A slew of new research on lab animals and human tissues are offering the first clues as to why the Omicron form of the coronavirus generates less symptoms than prior variants of the virus.
In experiments on mice and hamsters, Omicron caused less severe infections that were mostly restricted to the upper airway, including the nose, throat, and windpipe, rather than the lower airway. The variation caused far less damage to the lungs than prior forms, which often resulted in scarring and severe breathing difficulties.
When the initial report on the Omicron version came out of South Africa in November, scientists could only speculate about how it may vary from prior strains of the virus. Since then, scientists have learned more about the virus. It possessed a peculiar and frightening mix of more than 50 genetic alterations, which was all they knew about it at the time.
Previous study had shown that certain of these alterations made it possible for coronaviruses to latch on to cells with greater tenacity. Others helped the virus to elude antibodies, which serve as the first line of defence against infection when it first enters the body. However, it remained a question as to how the new version would function after it entered the body.
Since last month, more than a dozen research organisations, including Dr. Gupta’s, have been watching and studying the novel disease in the laboratory, infecting cells in Petri dishes with Omicron and spraying the virus directly into the nostrils of animals.
However, even as the number of cases grew, hospitalizations only climbed little. Early patient investigations revealed that Omicron was less likely than other variations to produce serious disease than other variants, particularly in those who had been vaccinated. But there were a number of limitations to those conclusions.
These discrepancies may be resolved via animal experiments, since scientists can test Omicron on similar animals living in identical settings, hence eliminating the need for human trials. Omicron is a milder strain of the virus than Delta and other previous variants of the virus, according to the results of over half a dozen trials that have been made public in recent weeks.
Omicron was shown to cause far less illness in most animals than prior versions of the virus, but the findings in Syrian hamsters, a species that has been known to suffer from severe illness when infected with previous forms of the virus, were especially striking.

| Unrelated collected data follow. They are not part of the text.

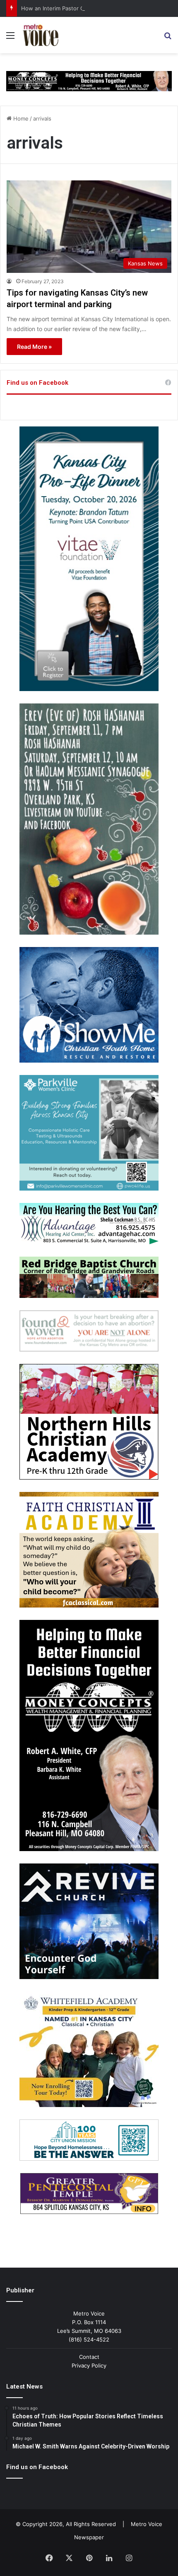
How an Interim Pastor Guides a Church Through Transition (97, 8)
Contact (89, 2356)
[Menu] (10, 38)
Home (20, 118)
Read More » (34, 346)
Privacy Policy (89, 2365)
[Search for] (168, 38)
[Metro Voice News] (40, 35)
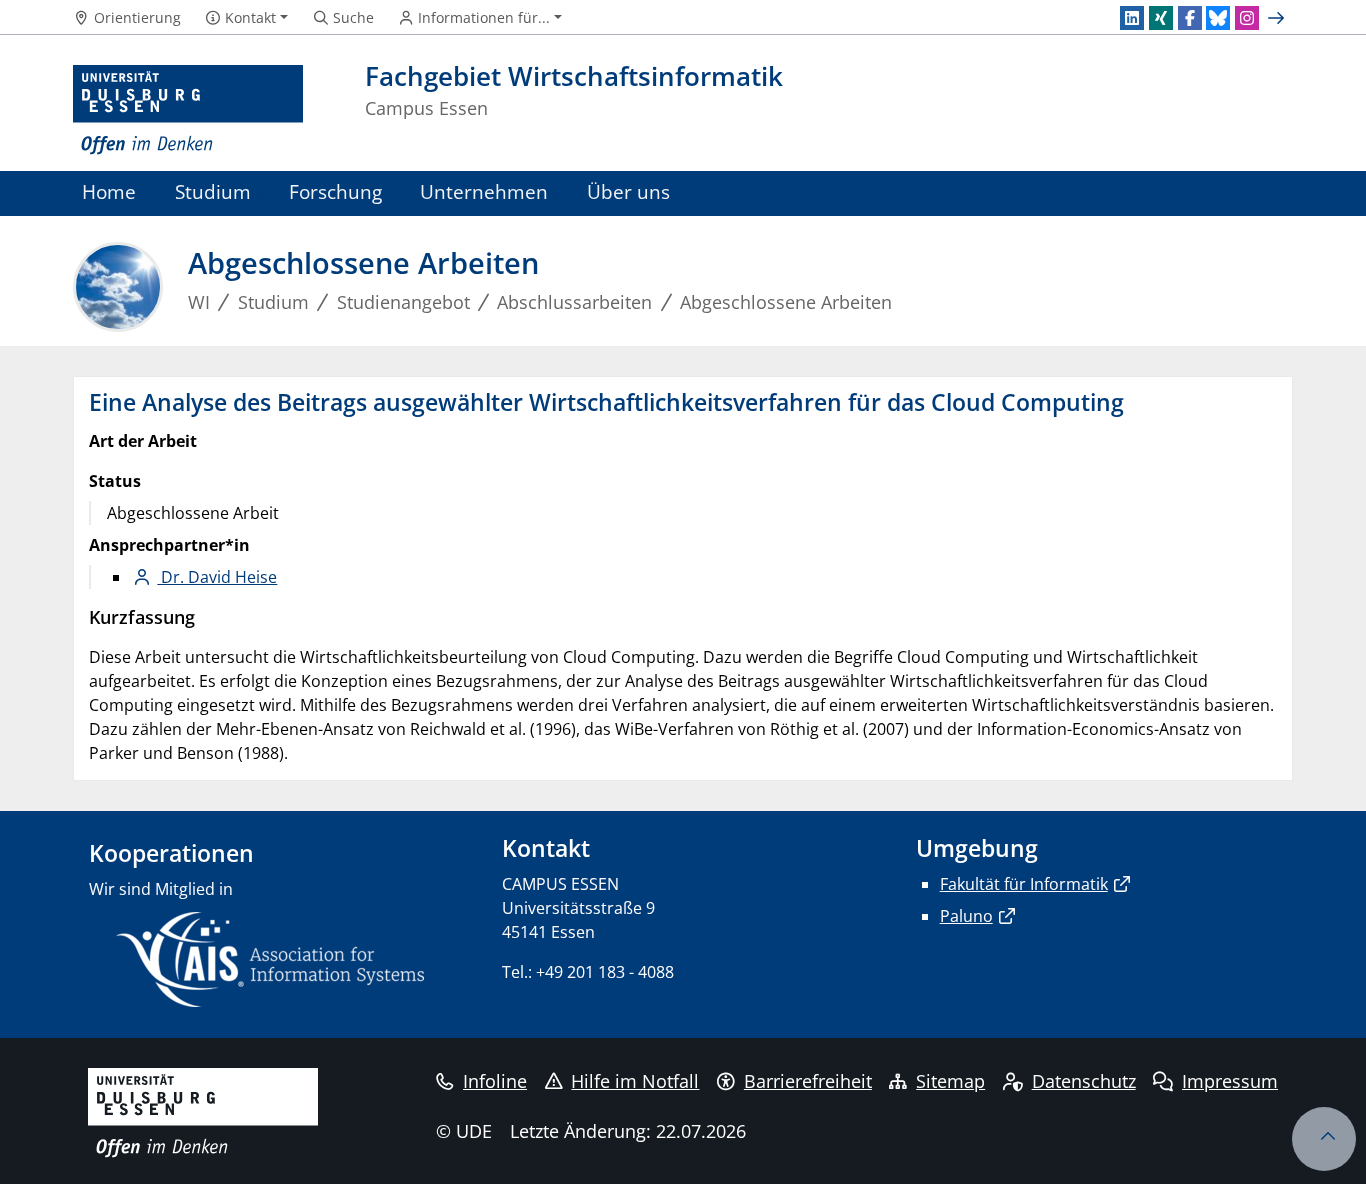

It’s possible that the reason Omicron is gentler is due to the way it’s built. During their research, Dr. Diamond and his colleagues discovered that the amount of Omicron detected in the hamsters’ nostrils was the same as that seen in animals infected with an earlier strain of the coronavirus. However, the amounts of Omicron in the lungs were one-tenth or less of the levels seen in the other types.
A similar discovery was made by researchers at the University of Hong Kong, who investigated tissue samples extracted from human airways after surgery and found that they were related. A study of 12 lung samples revealed that Omicron developed more slowly than other variations such as Delta and other variants.
Affected tissue included tissue from the bronchi, which are air passages that go from the windpipe to the lungs and were infected as part of their study. And, inside those bronchial cells, Omicron multiplied at a greater rate than either Delta or the original coronavirus during the first two days after an infection.
Following up on these discoveries will be necessary via more research, such as tests with monkeys or analysis of the airways of individuals who have been infected with Omicron. People infected with Omicron seem to be less likely to be admitted to the hospital than those infected with Delta, if the findings stand up under investigation.
Immune cells in the lungs have the potential to overreact, destroying not just diseased cells but also healthy ones. They have the potential to cause a flare-up of inflammation, damaging the fragile lung walls. Furthermore, viruses may escape from the injured lungs and enter the circulation, creating blood clots and wreaking havoc on other organs in the body.
Omicron’s contagiousness, according to scientists, is due to its capacity to escape antibodies, which allows it to infiltrate cells of vaccinated persons far more readily than other strains. However, they believe that Omicron may also possess some other biological benefits.
A mutation found in the variation, according to experts, may reduce so-called innate immunity, a molecular alert that swiftly activates our immune system at the first hint of an invasion in the nose. The findings were published last week. However, further trials will be required to determine whether or not this is actually one of Omicron’s keys to success.
According to Dr. Cherry, “it might be as simple as the fact that there is a greater amount of virus in people’s saliva and nasal passages.” However, there might be other causes for its rapid dissemination, such as the fact that it is more stable in the air or more effective at infecting new hosts.